YOUR GOAL: Please set down only the lines from the one containing "Screen dimensions: 496x330" through the end of the entries below, exactly, minus any pictures.

Segment Start: SUPPLIED RECORDS

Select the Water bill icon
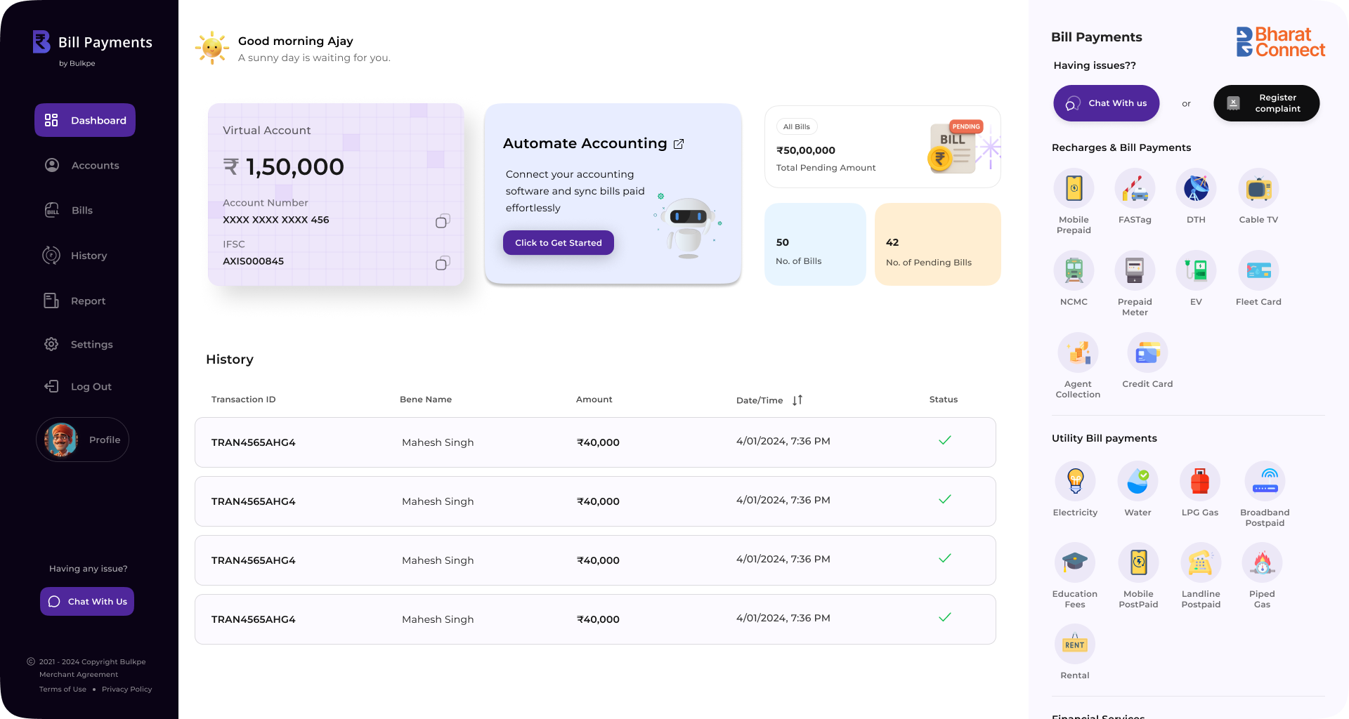Screen dimensions: 1349x719 (1138, 481)
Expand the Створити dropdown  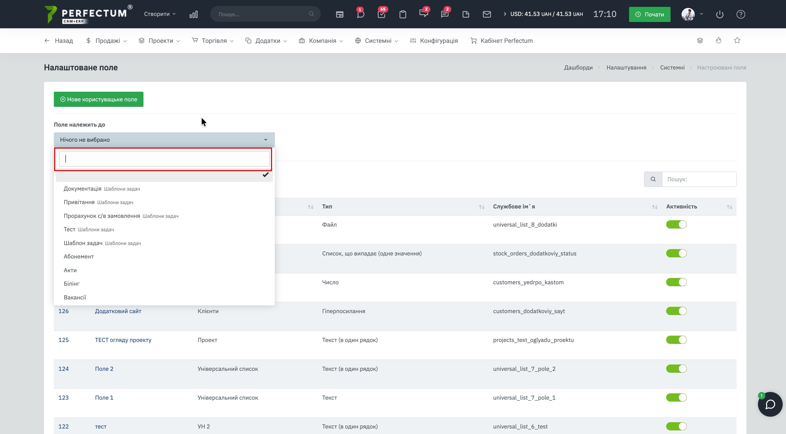pyautogui.click(x=160, y=14)
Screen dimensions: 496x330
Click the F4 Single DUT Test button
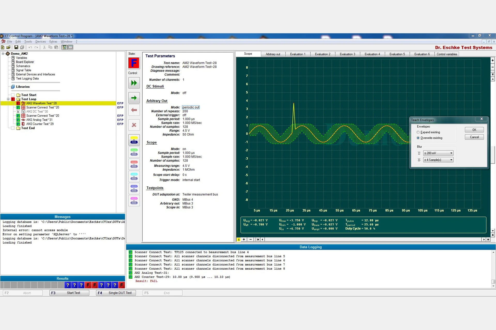click(116, 293)
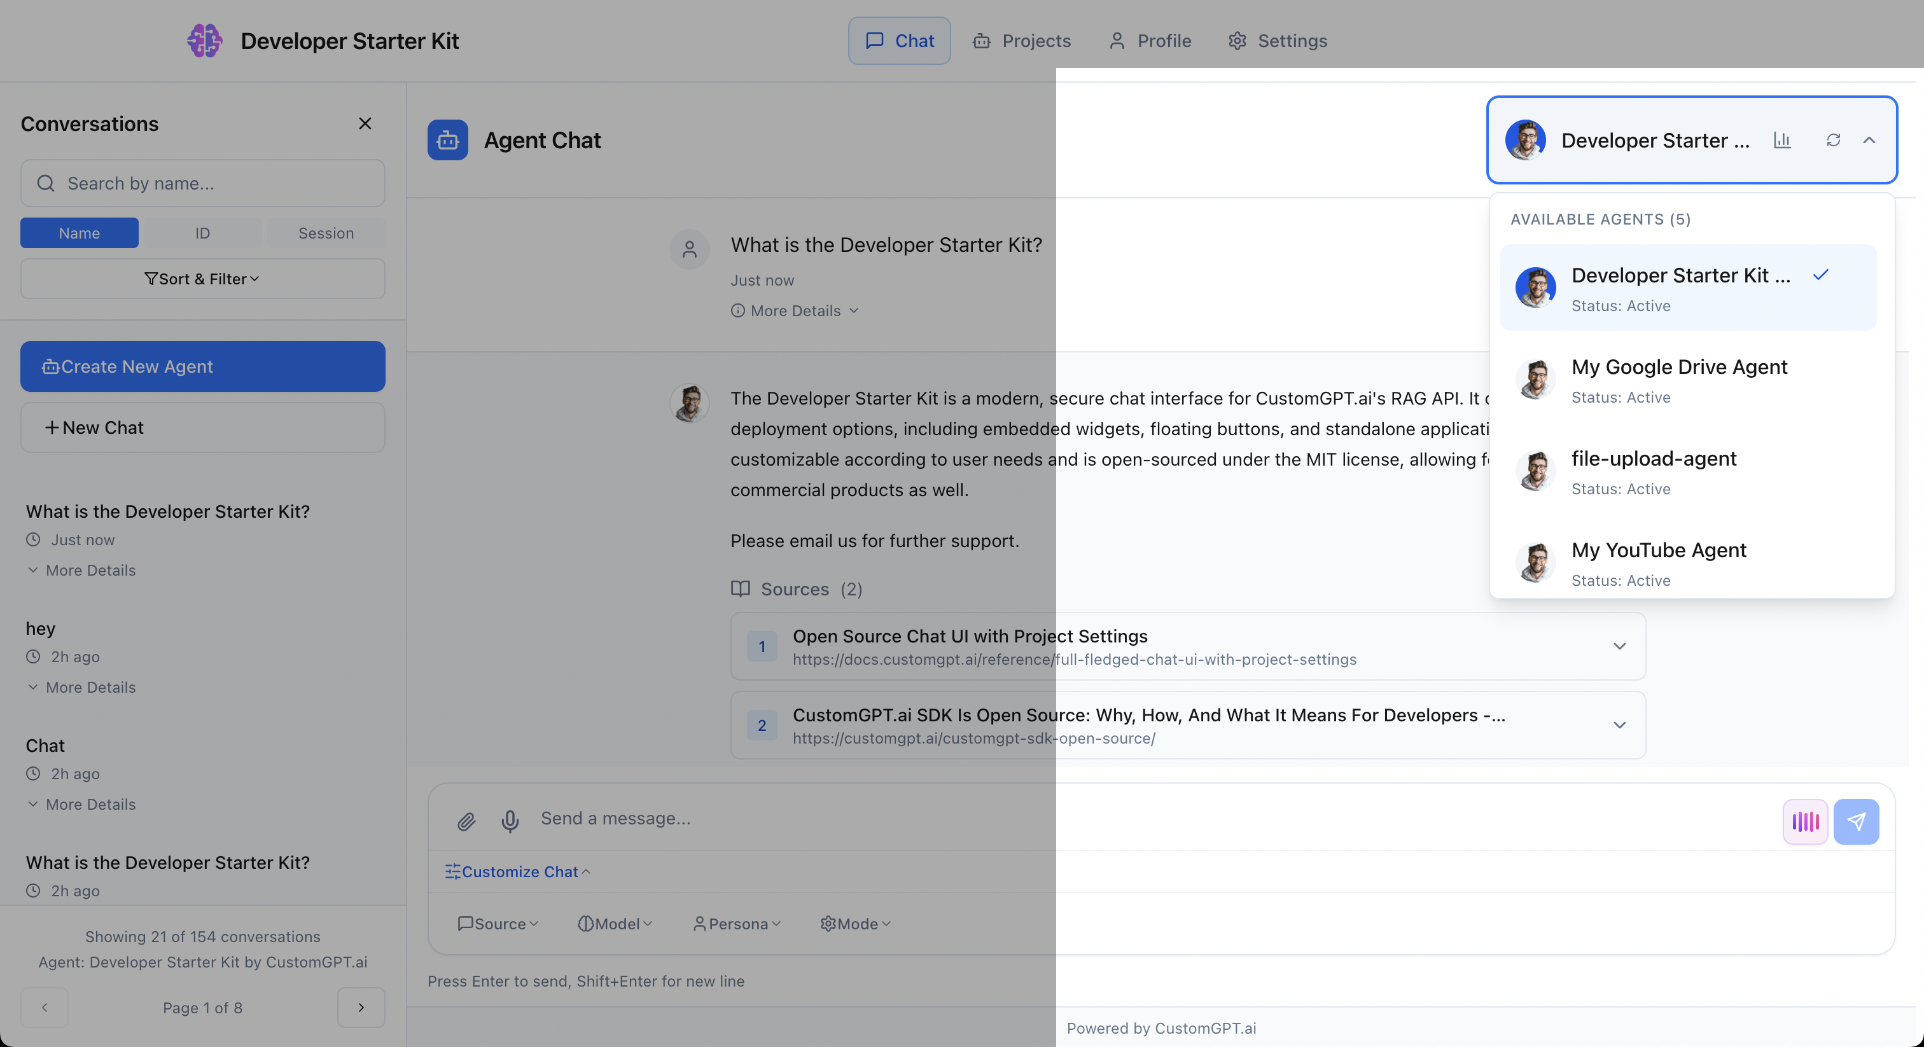Open the Sort & Filter dropdown
1924x1047 pixels.
pos(202,279)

Segment End: SUPPLIED RECORDS

TASK RESPONSE:
Screen dimensions: 496x330
Click the F4 Single DUT Test button
click(116, 293)
Open the Sort & Filter dropdown
1924x1047 pixels.
pos(202,279)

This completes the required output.